Urban legends: the vanishing hitchhiker, graveyard watcher and ladies in black or white

Urban legends: the vanishing hitchhiker, graveyard watcher and ladies in black or white

By Rick Hinton

How does one proceed in claims of mysterious occurrences when many seem to possess a common element, and for the most part, a familiar similarity in multiple states? This common element often makes for a good campfire story! Is there a direct correlation between an urban legend and an actual haunting experience?

The entrance to Stepp Cemetery just outside of Martinsville. (Photos by Rick Hinton)

Folklore had its beginnings on a purely oral level, passed down by word of mouth. Eventually it evolved into print, finding an even wider audience.
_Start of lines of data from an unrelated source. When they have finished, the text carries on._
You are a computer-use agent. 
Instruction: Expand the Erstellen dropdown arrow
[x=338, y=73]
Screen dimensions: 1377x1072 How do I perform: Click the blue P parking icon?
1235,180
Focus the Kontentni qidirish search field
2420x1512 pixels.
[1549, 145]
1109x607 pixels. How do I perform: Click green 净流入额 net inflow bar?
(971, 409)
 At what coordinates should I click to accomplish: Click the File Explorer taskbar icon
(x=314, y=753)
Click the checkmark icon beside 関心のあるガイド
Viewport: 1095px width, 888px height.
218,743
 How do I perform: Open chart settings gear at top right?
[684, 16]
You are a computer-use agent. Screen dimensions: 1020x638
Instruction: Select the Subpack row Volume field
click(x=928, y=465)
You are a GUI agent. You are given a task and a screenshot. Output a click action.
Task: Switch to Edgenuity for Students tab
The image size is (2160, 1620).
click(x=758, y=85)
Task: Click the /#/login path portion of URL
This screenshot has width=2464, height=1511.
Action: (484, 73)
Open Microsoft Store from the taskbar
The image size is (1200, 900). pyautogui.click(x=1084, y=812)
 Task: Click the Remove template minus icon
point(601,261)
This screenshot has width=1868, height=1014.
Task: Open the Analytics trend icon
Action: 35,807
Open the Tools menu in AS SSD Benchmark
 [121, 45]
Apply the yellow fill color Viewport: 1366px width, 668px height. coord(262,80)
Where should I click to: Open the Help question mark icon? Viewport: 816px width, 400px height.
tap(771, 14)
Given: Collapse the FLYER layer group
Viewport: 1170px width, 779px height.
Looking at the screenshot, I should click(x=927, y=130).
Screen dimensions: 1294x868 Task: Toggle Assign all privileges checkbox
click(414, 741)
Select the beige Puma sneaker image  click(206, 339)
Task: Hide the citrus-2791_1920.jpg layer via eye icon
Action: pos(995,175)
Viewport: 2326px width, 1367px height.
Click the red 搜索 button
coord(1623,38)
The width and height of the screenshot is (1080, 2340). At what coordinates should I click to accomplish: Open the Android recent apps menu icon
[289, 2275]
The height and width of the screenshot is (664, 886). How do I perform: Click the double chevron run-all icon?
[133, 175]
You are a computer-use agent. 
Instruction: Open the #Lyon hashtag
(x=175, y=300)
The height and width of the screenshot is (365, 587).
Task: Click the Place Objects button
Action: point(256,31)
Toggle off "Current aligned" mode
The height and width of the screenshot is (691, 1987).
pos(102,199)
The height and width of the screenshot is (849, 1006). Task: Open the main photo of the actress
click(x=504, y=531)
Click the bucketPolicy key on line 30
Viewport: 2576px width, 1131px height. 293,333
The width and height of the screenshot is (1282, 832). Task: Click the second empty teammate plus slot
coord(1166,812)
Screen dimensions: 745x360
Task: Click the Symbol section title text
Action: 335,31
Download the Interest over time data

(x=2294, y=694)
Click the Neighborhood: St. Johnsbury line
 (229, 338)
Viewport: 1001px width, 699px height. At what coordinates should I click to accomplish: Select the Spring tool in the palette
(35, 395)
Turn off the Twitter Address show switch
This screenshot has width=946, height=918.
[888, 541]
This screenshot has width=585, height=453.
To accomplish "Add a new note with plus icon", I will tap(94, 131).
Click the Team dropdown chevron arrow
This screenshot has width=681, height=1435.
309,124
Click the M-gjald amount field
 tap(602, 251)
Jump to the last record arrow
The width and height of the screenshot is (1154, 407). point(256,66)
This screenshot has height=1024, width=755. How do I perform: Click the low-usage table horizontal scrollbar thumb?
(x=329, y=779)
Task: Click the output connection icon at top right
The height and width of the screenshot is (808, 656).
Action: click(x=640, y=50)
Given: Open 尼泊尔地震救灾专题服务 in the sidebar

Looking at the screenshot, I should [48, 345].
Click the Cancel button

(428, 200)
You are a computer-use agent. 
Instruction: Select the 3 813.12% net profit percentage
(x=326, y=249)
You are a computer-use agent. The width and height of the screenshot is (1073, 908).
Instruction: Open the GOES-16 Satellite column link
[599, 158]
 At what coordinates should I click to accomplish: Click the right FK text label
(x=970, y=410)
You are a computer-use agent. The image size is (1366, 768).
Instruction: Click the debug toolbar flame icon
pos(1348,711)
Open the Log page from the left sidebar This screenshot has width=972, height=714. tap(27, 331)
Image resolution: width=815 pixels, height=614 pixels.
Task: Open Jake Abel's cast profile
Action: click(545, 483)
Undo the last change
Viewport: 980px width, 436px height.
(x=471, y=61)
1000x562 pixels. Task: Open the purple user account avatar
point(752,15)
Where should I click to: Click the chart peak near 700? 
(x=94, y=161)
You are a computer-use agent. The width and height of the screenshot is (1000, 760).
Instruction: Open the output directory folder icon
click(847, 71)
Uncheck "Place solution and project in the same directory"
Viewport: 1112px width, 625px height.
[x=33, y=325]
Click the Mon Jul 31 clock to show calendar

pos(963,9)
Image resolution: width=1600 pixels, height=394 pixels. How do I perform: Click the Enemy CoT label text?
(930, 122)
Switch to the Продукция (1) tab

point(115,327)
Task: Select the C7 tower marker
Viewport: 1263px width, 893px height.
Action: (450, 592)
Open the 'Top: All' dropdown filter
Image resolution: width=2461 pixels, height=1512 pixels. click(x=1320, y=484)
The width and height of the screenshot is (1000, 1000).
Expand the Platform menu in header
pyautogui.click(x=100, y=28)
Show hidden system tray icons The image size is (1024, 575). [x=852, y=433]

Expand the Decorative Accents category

These days, media and the internet have made the ability to pass these stories down to larger masses. However, an urban legend is firmly rooted in the past – developed in a more innocent time when life was simpler, and imaginations ran rampant. Here is one with a common thread:

The Vanishing Hitchhiker

A hitchhiker is offered a ride. The hitchhiker is noncommunicative and has an unworldly appearance (disheveled, pale in color, period clothing). Usually a female, they offer an address and are quiet for the rest of the ride. Upon arriving at a residential address the ride-giver is shocked to find his “ghostly” passenger has vanished! Instead of peeling away at top speed, the driver plays detective and inquires at the home. This is what gives the final whammy to the story. They are often told by the confused, and most likely weeping homeowners, that the person they gave a ride to either had left home, never to return, or had died and was buried in a nearby cemetery. For special embellish, the cemetery is where the hitchhiker was picked up. A produced photo of the spectral passenger always turns out to be the hitchhiker. Bone chilling! A good, creepy story when you consider there is never any happy resolution or reconciliation with the distraught homeowners. Another of the many urban legends with variations from county to county:

Yes .. .there actually is a grave for Baby Lester.

The Graveyard Watcher

Why a spirit would stand watch over their mortal remains puzzles me. But then again, I’m not currently a ghost, so I don’t know the agenda as of yet. Indiana reports a multitude of spooks that appear to reside on a plot of ground where their mortal remains were interred. They choose to stay. What is their intent?

There are tales of Stepp Cemetery – located deep in the Morgan Monroe State Forest of southern Indiana – of a Lady in Black diligently guarding the grave of her infant son, the infamous Baby Lester. It’s a great urban lore with some meat on it, drawing nearby Bloomington’s Indiana University students in a consistent summer cavalcade of ghost hunting, booze and Saturday night dates; and also tolerated (currently) by the Indiana DNR; at least until 11 p.m., when you have to leave. There are strange oddities in this cemetery for sure. Unfortunately, I have never experienced the Lady in Black. I have, however, shared a beer with a college student.

The mood of the cemetery changes dramatically at night.”

There have been sightings of a Lady in White prowling about outside the fence of Crown Hill Cemetery in Indianapolis. She’s also reported to have been inside the fence trying to get out; it depends upon whom you talk to. Sometimes in the realm of urban legends the Vanishing Hitchhiker and The Graveyard Watcher will merge. The Lady in White is said to on occasion hitch a ride from unsuspecting drivers on West 38th Street to a residence nearby. The results are always the same, and it always turns out she is buried in Crown Hill.